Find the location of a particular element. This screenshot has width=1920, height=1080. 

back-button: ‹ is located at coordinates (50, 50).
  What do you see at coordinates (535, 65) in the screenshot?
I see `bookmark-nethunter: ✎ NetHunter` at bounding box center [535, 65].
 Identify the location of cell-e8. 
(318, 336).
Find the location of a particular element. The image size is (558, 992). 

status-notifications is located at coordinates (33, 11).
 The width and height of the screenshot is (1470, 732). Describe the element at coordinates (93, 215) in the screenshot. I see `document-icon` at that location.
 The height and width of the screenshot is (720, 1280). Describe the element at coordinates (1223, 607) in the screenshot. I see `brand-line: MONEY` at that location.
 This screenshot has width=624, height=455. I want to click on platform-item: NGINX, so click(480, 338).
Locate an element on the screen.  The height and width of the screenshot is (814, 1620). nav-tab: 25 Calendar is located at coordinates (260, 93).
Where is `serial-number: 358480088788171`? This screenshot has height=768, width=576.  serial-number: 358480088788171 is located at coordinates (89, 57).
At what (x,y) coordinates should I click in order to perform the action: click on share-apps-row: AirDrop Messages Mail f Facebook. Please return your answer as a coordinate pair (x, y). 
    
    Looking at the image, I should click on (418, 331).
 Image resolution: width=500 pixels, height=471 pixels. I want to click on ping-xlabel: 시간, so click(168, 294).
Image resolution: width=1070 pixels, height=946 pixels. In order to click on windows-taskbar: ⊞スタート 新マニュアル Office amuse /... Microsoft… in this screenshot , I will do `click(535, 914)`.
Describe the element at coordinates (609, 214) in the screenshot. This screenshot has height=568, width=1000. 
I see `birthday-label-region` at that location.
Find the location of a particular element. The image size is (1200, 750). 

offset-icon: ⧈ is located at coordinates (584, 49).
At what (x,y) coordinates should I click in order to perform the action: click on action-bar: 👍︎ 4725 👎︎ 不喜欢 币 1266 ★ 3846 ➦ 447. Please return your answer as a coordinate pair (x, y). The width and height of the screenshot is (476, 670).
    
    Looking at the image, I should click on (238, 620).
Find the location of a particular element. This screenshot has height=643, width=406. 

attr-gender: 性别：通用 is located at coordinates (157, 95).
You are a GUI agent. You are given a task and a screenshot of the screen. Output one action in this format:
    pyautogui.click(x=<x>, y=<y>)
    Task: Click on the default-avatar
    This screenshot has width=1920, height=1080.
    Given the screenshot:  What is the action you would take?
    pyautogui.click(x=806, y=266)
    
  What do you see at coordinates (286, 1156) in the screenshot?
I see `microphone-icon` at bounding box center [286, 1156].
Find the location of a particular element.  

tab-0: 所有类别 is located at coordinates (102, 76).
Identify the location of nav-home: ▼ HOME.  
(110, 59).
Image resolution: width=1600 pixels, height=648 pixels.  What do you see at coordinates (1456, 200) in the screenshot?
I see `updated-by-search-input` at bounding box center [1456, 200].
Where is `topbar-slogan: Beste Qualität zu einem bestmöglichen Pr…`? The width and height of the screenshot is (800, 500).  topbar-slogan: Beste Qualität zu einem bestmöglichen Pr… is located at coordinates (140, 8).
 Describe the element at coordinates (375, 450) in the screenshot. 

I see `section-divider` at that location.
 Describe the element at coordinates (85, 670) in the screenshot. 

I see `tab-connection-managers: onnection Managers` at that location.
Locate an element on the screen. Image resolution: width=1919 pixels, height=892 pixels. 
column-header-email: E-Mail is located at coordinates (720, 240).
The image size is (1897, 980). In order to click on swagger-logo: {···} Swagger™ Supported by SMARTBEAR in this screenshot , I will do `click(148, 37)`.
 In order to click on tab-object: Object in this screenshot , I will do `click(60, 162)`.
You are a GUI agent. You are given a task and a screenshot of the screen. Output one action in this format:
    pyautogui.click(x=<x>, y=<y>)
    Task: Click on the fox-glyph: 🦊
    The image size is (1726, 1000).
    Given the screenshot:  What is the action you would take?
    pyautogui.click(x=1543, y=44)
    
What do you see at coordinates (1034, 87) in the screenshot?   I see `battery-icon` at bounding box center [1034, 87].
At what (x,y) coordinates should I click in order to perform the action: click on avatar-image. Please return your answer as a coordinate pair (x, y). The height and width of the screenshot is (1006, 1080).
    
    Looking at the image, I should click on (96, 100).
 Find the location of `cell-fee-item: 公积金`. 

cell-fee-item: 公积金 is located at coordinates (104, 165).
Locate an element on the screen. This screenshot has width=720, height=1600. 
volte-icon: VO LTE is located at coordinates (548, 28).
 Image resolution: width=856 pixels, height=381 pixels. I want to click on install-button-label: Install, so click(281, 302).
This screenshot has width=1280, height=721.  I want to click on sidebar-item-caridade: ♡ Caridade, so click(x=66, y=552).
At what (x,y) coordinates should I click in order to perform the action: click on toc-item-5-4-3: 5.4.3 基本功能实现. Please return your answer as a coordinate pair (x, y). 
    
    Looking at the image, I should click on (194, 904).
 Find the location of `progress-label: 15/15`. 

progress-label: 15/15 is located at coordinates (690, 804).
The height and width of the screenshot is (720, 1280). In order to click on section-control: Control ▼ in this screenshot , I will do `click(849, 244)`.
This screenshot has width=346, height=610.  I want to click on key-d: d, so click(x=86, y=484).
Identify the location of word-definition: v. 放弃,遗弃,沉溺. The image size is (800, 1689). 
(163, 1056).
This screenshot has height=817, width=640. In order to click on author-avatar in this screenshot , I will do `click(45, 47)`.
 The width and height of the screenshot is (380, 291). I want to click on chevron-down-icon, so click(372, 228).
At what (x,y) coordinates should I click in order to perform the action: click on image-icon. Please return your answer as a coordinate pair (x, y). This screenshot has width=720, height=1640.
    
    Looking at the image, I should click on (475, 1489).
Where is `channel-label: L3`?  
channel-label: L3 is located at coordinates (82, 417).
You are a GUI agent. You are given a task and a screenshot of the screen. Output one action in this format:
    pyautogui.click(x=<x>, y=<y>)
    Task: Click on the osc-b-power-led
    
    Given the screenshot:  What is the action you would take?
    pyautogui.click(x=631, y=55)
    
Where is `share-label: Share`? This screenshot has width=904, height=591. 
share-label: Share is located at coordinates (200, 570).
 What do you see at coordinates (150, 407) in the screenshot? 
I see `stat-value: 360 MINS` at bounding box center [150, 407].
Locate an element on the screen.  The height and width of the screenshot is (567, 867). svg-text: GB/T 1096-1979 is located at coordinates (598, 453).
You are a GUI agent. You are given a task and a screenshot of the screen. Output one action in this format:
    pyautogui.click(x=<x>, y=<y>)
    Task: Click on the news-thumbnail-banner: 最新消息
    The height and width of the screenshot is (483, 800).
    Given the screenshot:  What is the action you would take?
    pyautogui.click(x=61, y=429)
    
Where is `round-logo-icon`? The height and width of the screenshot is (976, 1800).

_ _ _ _ _ _ _

> _PROBLEM STATEMENT_
Please rewrite every one of the rows above as a Markdown table with the columns Number and Line, giving each line its own number in order and leaving out blank lines.

> _RESPONSE BOX_
| Number | Line |
|---|---|
| 1 | Find the location of a particular element. This screenshot has width=1920, height=1080.  |
| 2 | back-button: ‹ is located at coordinates (50, 50). |
| 3 |   What do you see at coordinates (535, 65) in the screenshot? |
| 4 | I see `bookmark-nethunter: ✎ NetHunter` at bounding box center [535, 65]. |
| 5 |  Identify the location of cell-e8.  |
| 6 | (318, 336). |
| 7 | Find the location of a particular element. The image size is (558, 992).  |
| 8 | status-notifications is located at coordinates (33, 11). |
| 9 |  The width and height of the screenshot is (1470, 732). Describe the element at coordinates (93, 215) in the screenshot. I see `document-icon` at that location. |
| 10 |  The height and width of the screenshot is (720, 1280). Describe the element at coordinates (1223, 607) in the screenshot. I see `brand-line: MONEY` at that location. |
| 11 |  This screenshot has width=624, height=455. I want to click on platform-item: NGINX, so click(480, 338). |
| 12 | Locate an element on the screen.  The height and width of the screenshot is (814, 1620). nav-tab: 25 Calendar is located at coordinates (260, 93). |
| 13 | Where is `serial-number: 358480088788171`? This screenshot has height=768, width=576.  serial-number: 358480088788171 is located at coordinates (89, 57). |
| 14 | At what (x,y) coordinates should I click in order to perform the action: click on share-apps-row: AirDrop Messages Mail f Facebook. Please return your answer as a coordinate pair (x, y).  |
| 15 |     Looking at the image, I should click on (418, 331). |
| 16 |  Image resolution: width=500 pixels, height=471 pixels. I want to click on ping-xlabel: 시간, so click(168, 294). |
| 17 | Image resolution: width=1070 pixels, height=946 pixels. In order to click on windows-taskbar: ⊞スタート 新マニュアル Office amuse /... Microsoft… in this screenshot , I will do `click(535, 914)`. |
| 18 | Describe the element at coordinates (609, 214) in the screenshot. This screenshot has height=568, width=1000.  |
| 19 | I see `birthday-label-region` at that location. |
| 20 | Find the location of a particular element. The image size is (1200, 750).  |
| 21 | offset-icon: ⧈ is located at coordinates (584, 49). |
| 22 | At what (x,y) coordinates should I click in order to perform the action: click on action-bar: 👍︎ 4725 👎︎ 不喜欢 币 1266 ★ 3846 ➦ 447. Please return your answer as a coordinate pair (x, y). The width and height of the screenshot is (476, 670). |
| 23 |     Looking at the image, I should click on (238, 620). |
| 24 | Find the location of a particular element. This screenshot has height=643, width=406.  |
| 25 | attr-gender: 性别：通用 is located at coordinates (157, 95). |
| 26 | You are a GUI agent. You are given a task and a screenshot of the screen. Output one action in this format: |
| 27 |     pyautogui.click(x=<x>, y=<y>) |
| 28 |     Task: Click on the default-avatar |
| 29 |     This screenshot has width=1920, height=1080. |
| 30 |     Given the screenshot:  What is the action you would take? |
| 31 |     pyautogui.click(x=806, y=266) |
| 32 |   What do you see at coordinates (286, 1156) in the screenshot? |
| 33 | I see `microphone-icon` at bounding box center [286, 1156]. |
| 34 | Find the location of a particular element.   |
| 35 | tab-0: 所有类别 is located at coordinates (102, 76). |
| 36 | Identify the location of nav-home: ▼ HOME.   |
| 37 | (110, 59). |
| 38 | Image resolution: width=1600 pixels, height=648 pixels.  What do you see at coordinates (1456, 200) in the screenshot? |
| 39 | I see `updated-by-search-input` at bounding box center [1456, 200]. |
| 40 | Where is `topbar-slogan: Beste Qualität zu einem bestmöglichen Pr…`? The width and height of the screenshot is (800, 500).  topbar-slogan: Beste Qualität zu einem bestmöglichen Pr… is located at coordinates (140, 8). |
| 41 |  Describe the element at coordinates (375, 450) in the screenshot.  |
| 42 | I see `section-divider` at that location. |
| 43 |  Describe the element at coordinates (85, 670) in the screenshot.  |
| 44 | I see `tab-connection-managers: onnection Managers` at that location. |
| 45 | Locate an element on the screen. Image resolution: width=1919 pixels, height=892 pixels.  |
| 46 | column-header-email: E-Mail is located at coordinates (720, 240). |
| 47 | The image size is (1897, 980). In order to click on swagger-logo: {···} Swagger™ Supported by SMARTBEAR in this screenshot , I will do `click(148, 37)`. |
| 48 |  In order to click on tab-object: Object in this screenshot , I will do `click(60, 162)`. |
| 49 | You are a GUI agent. You are given a task and a screenshot of the screen. Output one action in this format: |
| 50 |     pyautogui.click(x=<x>, y=<y>) |
| 51 |     Task: Click on the fox-glyph: 🦊 |
| 52 |     The image size is (1726, 1000). |
| 53 |     Given the screenshot:  What is the action you would take? |
| 54 |     pyautogui.click(x=1543, y=44) |
| 55 | What do you see at coordinates (1034, 87) in the screenshot?   I see `battery-icon` at bounding box center [1034, 87]. |
| 56 | At what (x,y) coordinates should I click in order to perform the action: click on avatar-image. Please return your answer as a coordinate pair (x, y). The height and width of the screenshot is (1006, 1080). |
| 57 |     Looking at the image, I should click on (96, 100). |
| 58 |  Find the location of `cell-fee-item: 公积金`.  |
| 59 | cell-fee-item: 公积金 is located at coordinates (104, 165). |
| 60 | Locate an element on the screen. This screenshot has width=720, height=1600.  |
| 61 | volte-icon: VO LTE is located at coordinates (548, 28). |
| 62 |  Image resolution: width=856 pixels, height=381 pixels. I want to click on install-button-label: Install, so click(281, 302). |
| 63 | This screenshot has width=1280, height=721.  I want to click on sidebar-item-caridade: ♡ Caridade, so click(x=66, y=552). |
| 64 | At what (x,y) coordinates should I click in order to perform the action: click on toc-item-5-4-3: 5.4.3 基本功能实现. Please return your answer as a coordinate pair (x, y).  |
| 65 |     Looking at the image, I should click on (194, 904). |
| 66 |  Find the location of `progress-label: 15/15`.  |
| 67 | progress-label: 15/15 is located at coordinates (690, 804). |
| 68 | The height and width of the screenshot is (720, 1280). In order to click on section-control: Control ▼ in this screenshot , I will do `click(849, 244)`. |
| 69 | This screenshot has width=346, height=610.  I want to click on key-d: d, so click(x=86, y=484). |
| 70 | Identify the location of word-definition: v. 放弃,遗弃,沉溺. The image size is (800, 1689).  |
| 71 | (163, 1056). |
| 72 | This screenshot has height=817, width=640. In order to click on author-avatar in this screenshot , I will do `click(45, 47)`. |
| 73 |  The width and height of the screenshot is (380, 291). I want to click on chevron-down-icon, so click(372, 228). |
| 74 | At what (x,y) coordinates should I click in order to perform the action: click on image-icon. Please return your answer as a coordinate pair (x, y). This screenshot has width=720, height=1640. |
| 75 |     Looking at the image, I should click on (475, 1489). |
| 76 | Where is `channel-label: L3`?   |
| 77 | channel-label: L3 is located at coordinates (82, 417). |
| 78 | You are a GUI agent. You are given a task and a screenshot of the screen. Output one action in this format: |
| 79 |     pyautogui.click(x=<x>, y=<y>) |
| 80 |     Task: Click on the osc-b-power-led |
| 81 |     Given the screenshot:  What is the action you would take? |
| 82 |     pyautogui.click(x=631, y=55) |
| 83 | Where is `share-label: Share`? This screenshot has width=904, height=591.  |
| 84 | share-label: Share is located at coordinates (200, 570). |
| 85 |  What do you see at coordinates (150, 407) in the screenshot?  |
| 86 | I see `stat-value: 360 MINS` at bounding box center [150, 407]. |
| 87 | Locate an element on the screen.  The height and width of the screenshot is (567, 867). svg-text: GB/T 1096-1979 is located at coordinates (598, 453). |
| 88 | You are a GUI agent. You are given a task and a screenshot of the screen. Output one action in this format: |
| 89 |     pyautogui.click(x=<x>, y=<y>) |
| 90 |     Task: Click on the news-thumbnail-banner: 最新消息 |
| 91 |     The height and width of the screenshot is (483, 800). |
| 92 |     Given the screenshot:  What is the action you would take? |
| 93 |     pyautogui.click(x=61, y=429) |
| 94 | Where is `round-logo-icon`? The height and width of the screenshot is (976, 1800). |